O relator do projeto no Senado, Vital do Rêgo, já conversou com o presidente da Câmara e pediu para acelerar o processo. Rêgo teme o que chama de pressões externas – a marcha dos prefeitos – ou as manifestações articuladas pelo Rio de Janeiro. Aqui é importante esclarecer que cerca de 90% do petróleo nacional provêm, hoje, das águas profundas do produtivo litoral fluminense.
Prejuízos?
Uma das teses defendidas por Cabral é a de que a renda per capita do estado está na média nacional. Mais do que isso, o Rio de Janeiro tem a pior receita de evolução real do ICMS. Entre 1996 e 2010, enquanto a produção física da indústria de transformação cresceu em São Paulo, Minas Gerais e Brasil, respectivamente, 42%, 41%, e 36%, no estado esse índice foi de apenas 1%.
Esvaziado paulatinamente desde a transferência da capital para Brasília, entre 1995 e 2009 o emprego no Rio cresceu somente 43% contra uma taxa nacional de 73,5 %. Na Região Norte, a alta chegou a 145%, no Nordeste, 93%, no Sudeste (influenciado pelos baixos índices do Rio) 59%, no Sul, 73%, e no Centro Oeste, bateu os 110% no período.
O comércio varejista, mais precisamente no desempenho dos supermercados, é outro índice impressionante.
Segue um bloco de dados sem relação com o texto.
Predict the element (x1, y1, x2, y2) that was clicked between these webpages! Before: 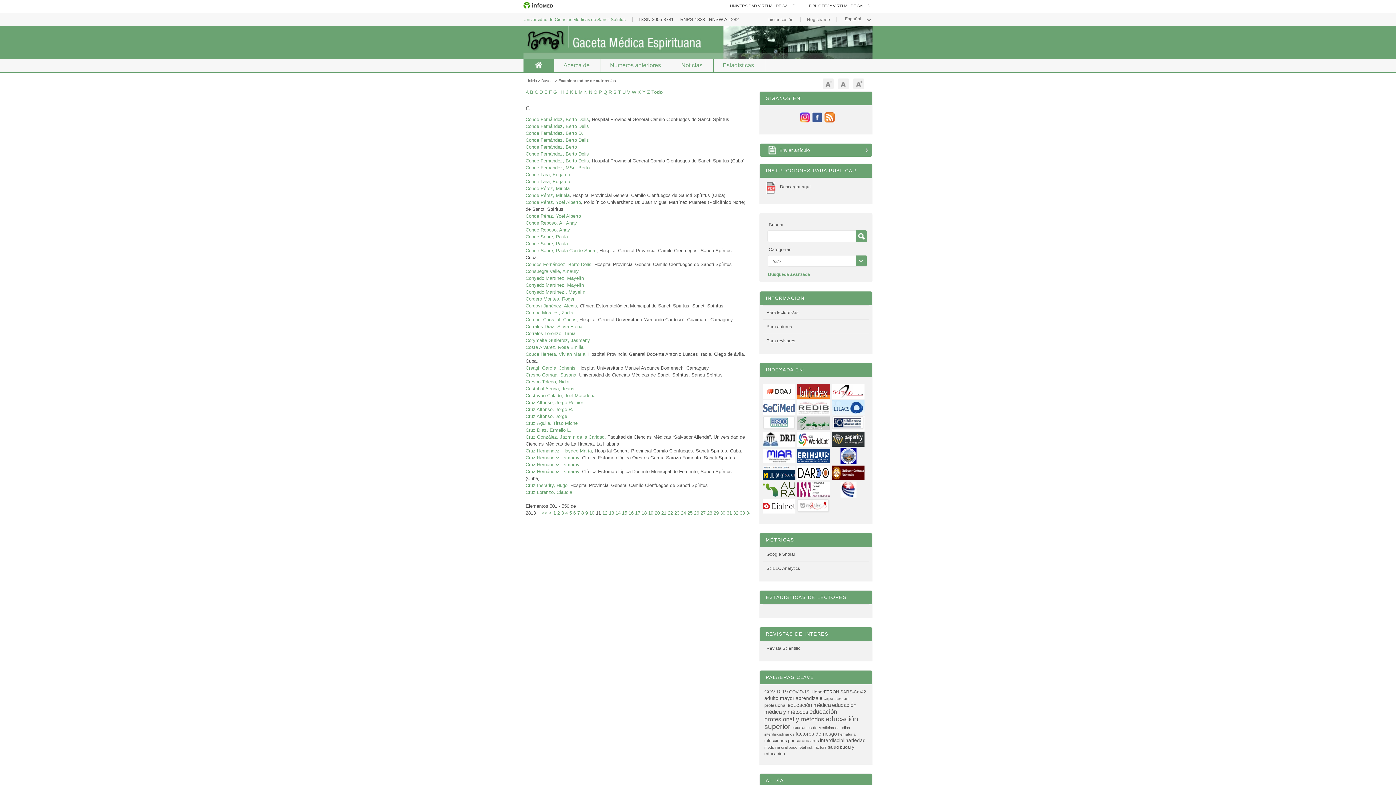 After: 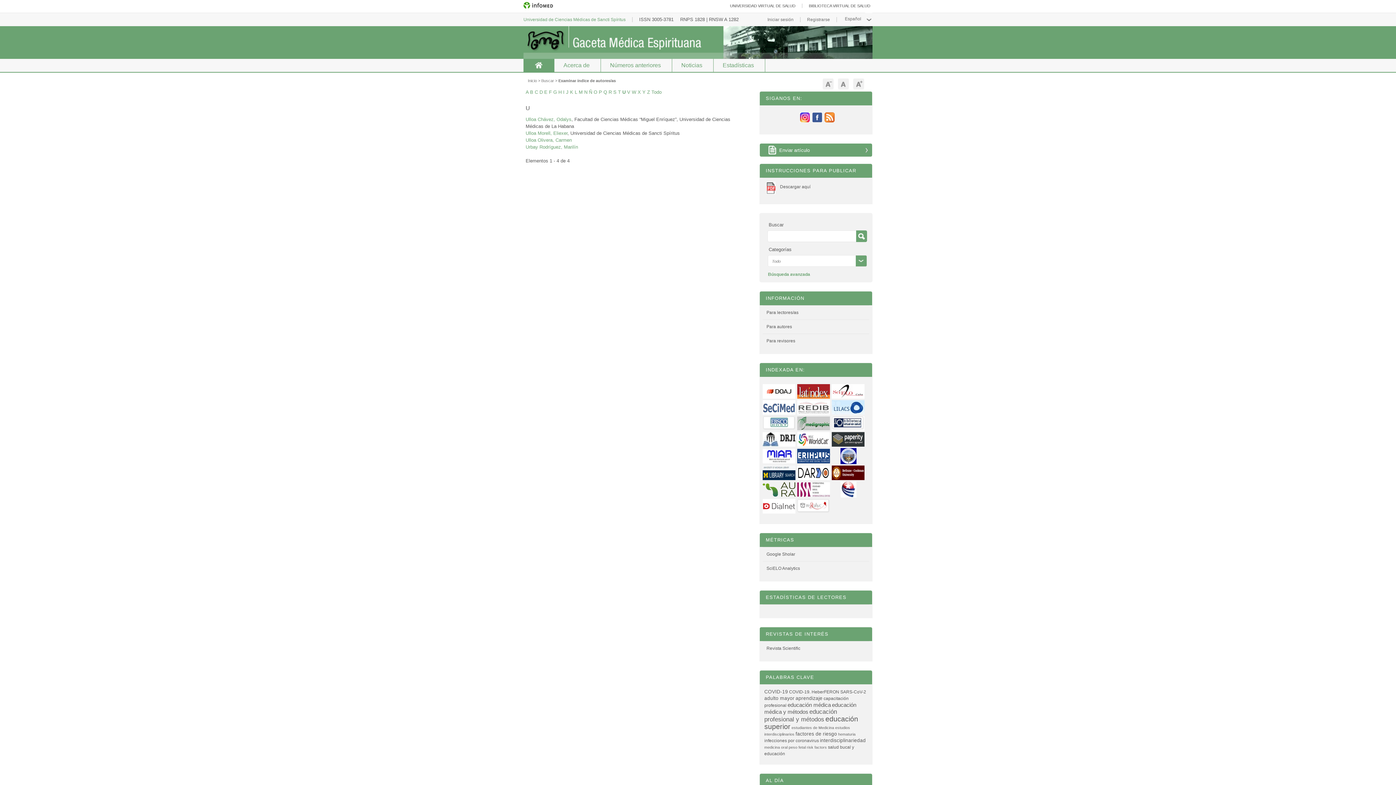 Action: bbox: (622, 89, 625, 94) label: UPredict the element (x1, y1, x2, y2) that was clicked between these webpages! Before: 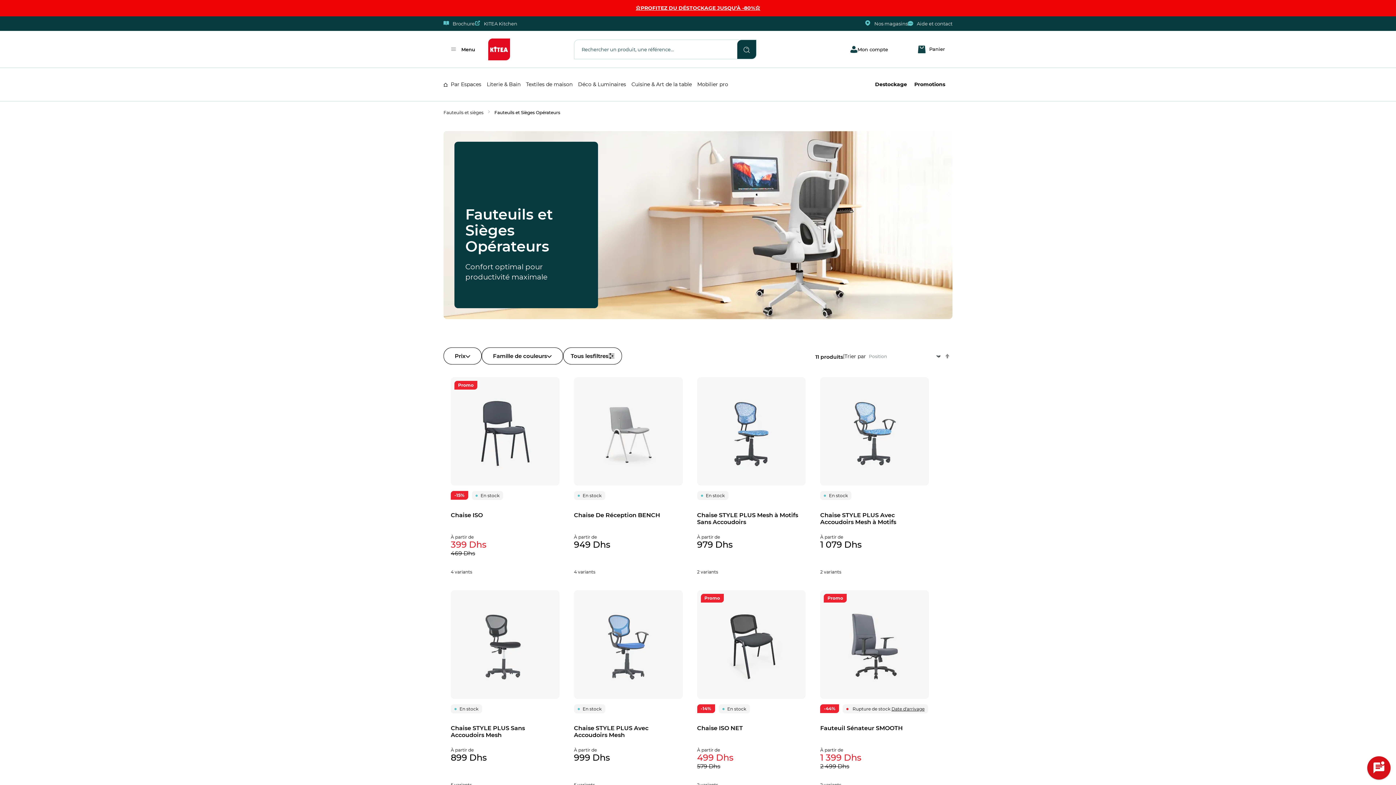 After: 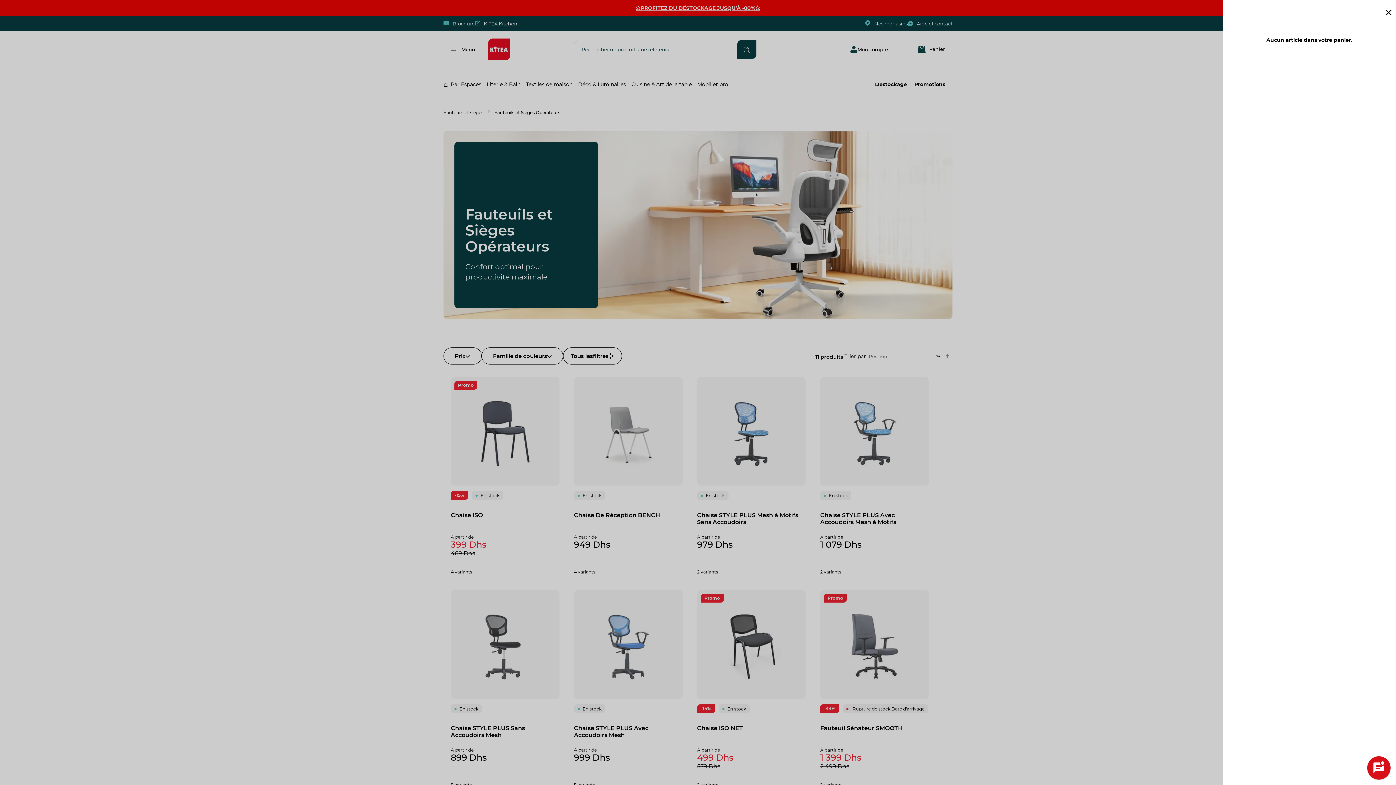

Enquanto cresciam 48% no Brasil, 55 % em São Paulo, 60% em Minas, e por aí, no estado do Rio o avanço ficou em esquálidos 18%.
Técnicos da atual gestão do governo fluminense foram obrigados a fazer uma reestruturação da área fazendária, degradada desde 1995. Isso explicaria, por exemplo, porque o ICMS entre 1999 e 2006 teve aumentos percentuais igualmente baixos.
Enquanto na media nacional o ICMS tinha alta de 32%, 50% no Centro-Oeste e 66% no Espírito Santo, no Rio de Janeiro o crescimento registrado era de apenas 7%. Ou seja, o estado passou a se aproximar da trajetória nacional somente em um período recente, coincidindo com os governos Lula.
Deveríamos ainda levar em conta que mesmo somando os royalties e as chamadas “participações especiais”, o Rio não tem, em média, uma carga tributária elevada. Ela é inferior a de grande parte dos demais estados brasileiros.
Na avaliação dos representantes dos estados “produtores”, a perda estimada para estes estados com a proposta de Vital do Rego/Wellington Dias é de 3,6 bilhões de reais já no próximo ano. Um exagero?
Pode ser, assim como podem ser exageradas as previsões sobre o dinheiro que o pré-sal vai trazer à tona. Afinal, todas as especulações ainda estão no fundo do mar.
* Publicado originalmente no site da revista Carta Capital.